Offener Brief iranischer Filmemacher*innen

Anfang April haben mehrere Hundert iranische Filmemacher*innen unterschiedlicher Gewerke einen Offenen Brief zum Protest gegen sexuelle Gewalt und Machtmissbrauch in der Filmbranche veröffentlicht. Der Brief umfasst konkrete Vorschläge zu einem neuen Verfahren zum Umgang mit Vorwürfen, da die Täter bisher keinerlei Konsequenzen zu befürchten hätten, weder rechtlich noch in der Öffentlichkeit.
Um den Brief einer größeren Öffentlichkeit bekannt zu machen, hat unser Mitglied Fahimeh Farsaie das Schreiben ins Deutsche übersetzt. Eine Weiterverbreitung ist ausdrücklich erwünscht.

Erklärung von iranischen filmschaffenden Frauen, veröffentlicht am 03.04.2022 in Teheran, Iran

Vorgeschichte:

Mehrere hundert Frauen aus der Filmbranche im Iran haben am 3. April in einer gemeinsamen Erklärung gegen sexuelle Gewalt gegen Frauen protestiert. In den vergangenen Jahren seien in der iranischen Filmindustrie Fälle von sexuellen Belästigungen trotz ihrer Offensichtlichkeit ignoriert worden. Mittlerweile sind mehr als 800 Unterschriften gesammelt worden.

Mehrere Tage nach der Veröffentlichung verurteilte das Haus des Kinos (Verband der Filmemacher*innen Irans) die „mögliche Gewalt“. Der Verband wies darauf hin, dass die Berichte der Frauen, die sich über sexuellen Missbrauch beschwert hatten, vom „Aufsichtsrat des Verbandes vertraulich“ behandelt würden. „Die Erklärung wurde dem Aufsichtsrat zugeschickt“, so der Vorstand des Hauses im Schreiben.

Die Unterzeichnerinnen weisen aber in ihrer Erklärung darauf hin, dass dem Aufsichtsrat des Hauses die „notwendige Unabhängigkeit“ fehle, um sich mit solchen Fällen zu befassen.
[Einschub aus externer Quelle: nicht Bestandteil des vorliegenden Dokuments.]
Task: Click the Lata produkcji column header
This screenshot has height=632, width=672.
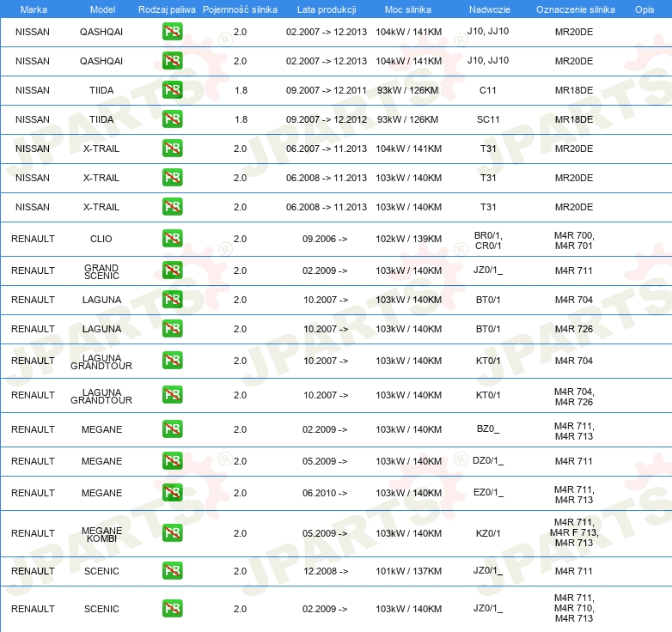Action: (x=327, y=9)
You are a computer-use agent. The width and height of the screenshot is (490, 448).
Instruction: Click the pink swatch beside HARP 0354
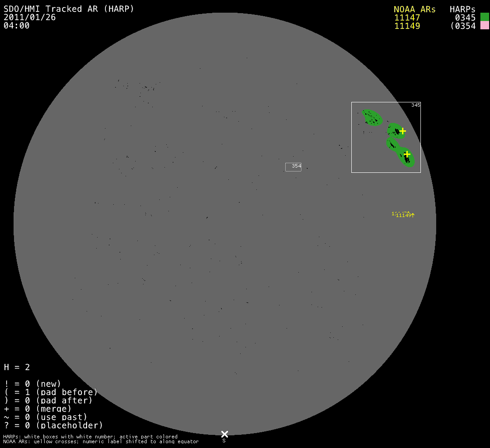(484, 25)
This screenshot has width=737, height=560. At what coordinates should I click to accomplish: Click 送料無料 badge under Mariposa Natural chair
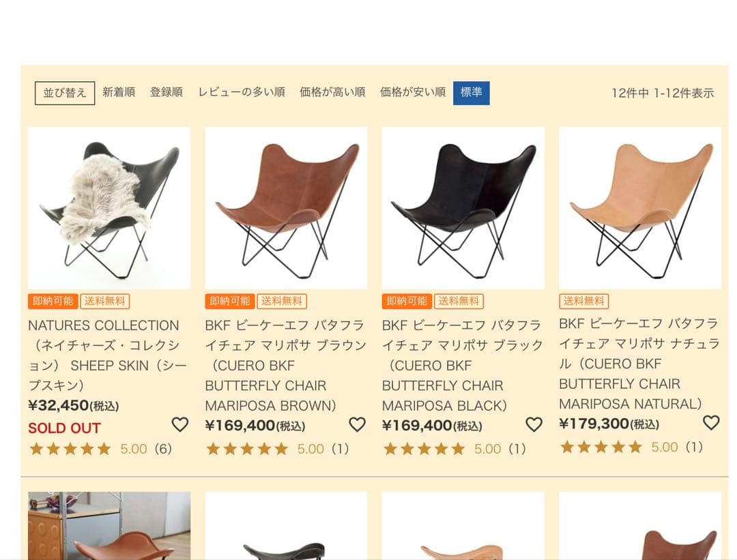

Denn in der Vergangenheit berichteten einige Filmemacherinnen wiederholt von sexueller Belästigung, Nötigung und Schikane bei der Arbeit. Die Untersuchungen des Aufsichtsrats endeten oft zu Gunsten des Angreifers. Die Stellungnahme des Vorstandes sei selbst „die Fortsetzung des unwirksamen Verfahrens im Umgang mit der sexualisierten Gewalt, die von den Zuständigen seit Jahren angeblich geändert werden soll“.

Aktueller Stand

So haben die Unterzeichnerinnen sich selbst ans Werk gemacht, ein unabhängiges Gremium von fünf Filmschaffenden gebildet und es beauftragt, die in der Erklärung vermerkten Forderungen der Filmemacherinnen weiterzuverfolgen. Die Mitglieder des gebildeten Komitees heißen: Hanieh Tavassoli, Taraneh Alidosti, Somayeh Mirshamsi, Ghazaleh Motamed und Maral Jirani.

Erklärung

In den letzten Monaten haben sich viele mutige Filmemacherinnen zu Wort gemeldet und im Rahmen einer Kampagne gegen sexuelle Gewalt in der Filmbranche, die sie selbst initiiert haben, ihre Geschichten über Belästigung und Missbrauch veröffentlicht. Den Berichten nach könne jede Person in diesem Arbeitsfeld, die Macht und Ruhm hat, ihre Position ausnutzen, um ihre Kolleginnen und Mitarbeiterinnen zu schikanieren, zu bedrohen, zu beleidigen, zu demütigen und ihnen gegenüber übergriffig zu werden. Diese Personen hätten jedoch keinerlei Konsequenzen zu befürchten, da weder die Justiz, noch der Filmverband (Haus des Kinos) oder ihre Kolleg*innen (Filmemacher*innen und -Kritiker*innen) sie bis dato dazu bewegt oder gezwungen hätten, Verantwortung für ihre Taten zu übernehmen.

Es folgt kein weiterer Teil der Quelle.